Tag Archives: learning

On Workshops and Professors

I saw a diagram recently on a friend’s Facebook page about the writing process. In particular, number five stuck out to me: http://www.buzzfeed.com/ninamohan/charts-that-perfectly-sum-up-being-a-creative-writing-maj?bffbbooks#.dvdOBPjQLO

Why, you ask? It’s my life.

After the summer and a particularly good group of writers in a long distance writing workshop over video chat, I was feeling pretty enthusiastic about my writing again. I had a good grasp on what my biggest problem was, the fact that I just want to dump all of my trauma into the essay and then run away and leave the reader holding the bag. The most illuminating feedback I received over the summer was that my writing can be “like throwing a bunch of punches at the reader and then never offering them an ice pack.” It made perfect sense to me. I write about these sucky things, and then never give the reader 31 year old me, the me in the now. I make the reader sad, and I generally leave them there. Armed with this insight, I made some edits to one of my more recent pieces of work and then jumped at the chance to go first this semester when my new writing workshop professor asked for volunteers. Yay new semester! Yay new professor! Yay new class with new feedback!

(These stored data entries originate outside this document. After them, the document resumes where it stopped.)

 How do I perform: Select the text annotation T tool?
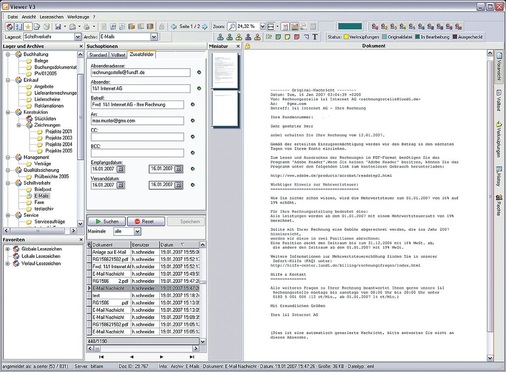tap(315, 37)
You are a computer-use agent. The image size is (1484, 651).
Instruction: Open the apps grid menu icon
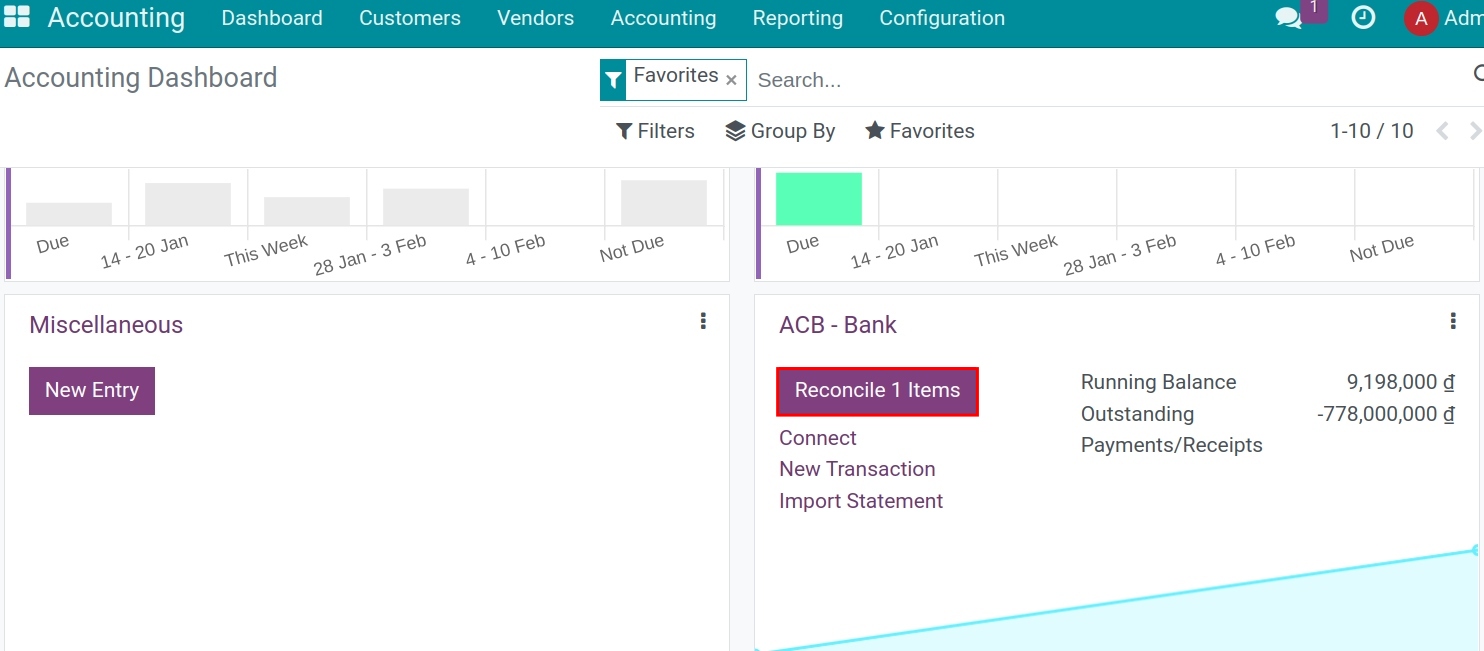pyautogui.click(x=17, y=17)
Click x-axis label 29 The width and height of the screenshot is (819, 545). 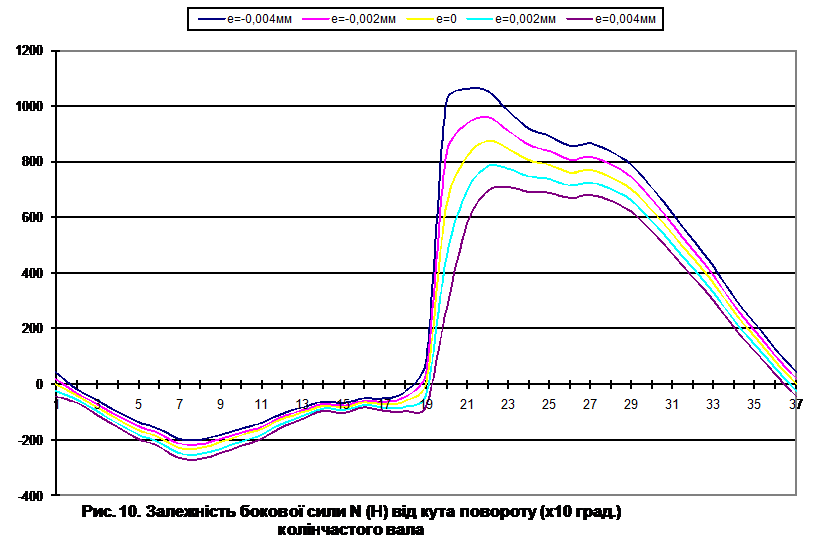coord(631,404)
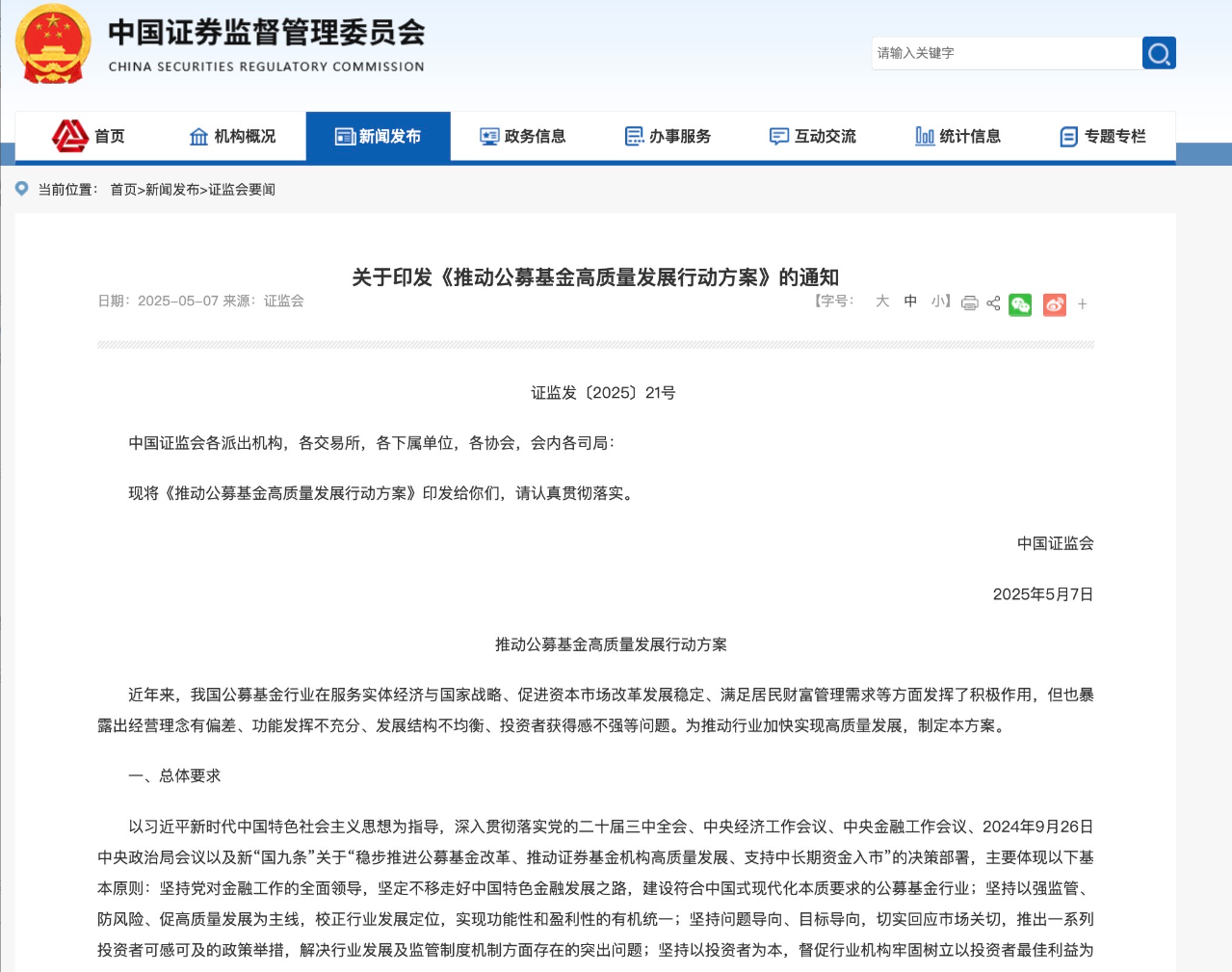This screenshot has width=1232, height=972.
Task: Share article via Weibo icon
Action: click(x=1055, y=304)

My zest for school dampened pretty quickly, with the gloom of last year quickly settling back in once I was in the classroom. I promptly stuck my foot in it with my new writing professor as I was passing out my essay. I tried to tell her how excited I was to take her class because of all the fantastic things I had heard about her, and it must have come out wrong, because she said that she felt like I was pressuring her for feedback and that she was now so uncomfortable she didn’t want to read my piece.

My professor. Didn’t. Want. To. Read. My. Piece.

I was completely crushed, and I sat in shock for the rest of class, playing with my phone inside my bag. This woman who had been incredibly built up by my peers was yet another let down in a school of let downs. That night, I went home wondering if she would even read my essay. I had an extra copy left over after it had made its way around the classroom, and I told myself that she hadn’t even taken one. It was a terrible, horrible, no good week of waiting that included seeing said professor in the hall and having her look right through me like I wasn’t even there. I wanted to scream after her “I WAS JUST TRYING TO TELL YOU HOW EXCITED I WAS TO FINALLY TAKE YOUR CLASS BECAUSE EVERYONE SAID YOU WERE AMAZING AND GAVE THE BEST FEEDBACK.” But I didn’t. I didn’t say anything at all.

Went to class the next week and discovered that she had indeed read my piece. The workshop went okay; it wasn’t the worst one ever. (There’s a blog about THAT workshop somewhere…) The professor was actually really nice. She asked my permission to read out loud scenes depicting rape. She discussed the piece with a respectable amount of decorum, especially compared to my workshop the previous semester where it was suggested the sex was consensual. And then, as I do after every workshop, I immediately pulled out her written feedback on the train home.

She called my use of the word “rape” too harsh. She said that it ran the risk of alienating the reader, and she suggested that I remove it, along with any graphic depictions of violence. I wanted to drop the essay onto the subway floor and grind it under my shoes. I wanted to rip off the outfit I had carefully picked out because workshop and scrub the makeup I had applied between class and dog walks right off my face. I wanted to quit. Too harsh. The word rape was just too harsh for the reader to handle, the word that I spent forever learning how to be comfortable saying was “too harsh.”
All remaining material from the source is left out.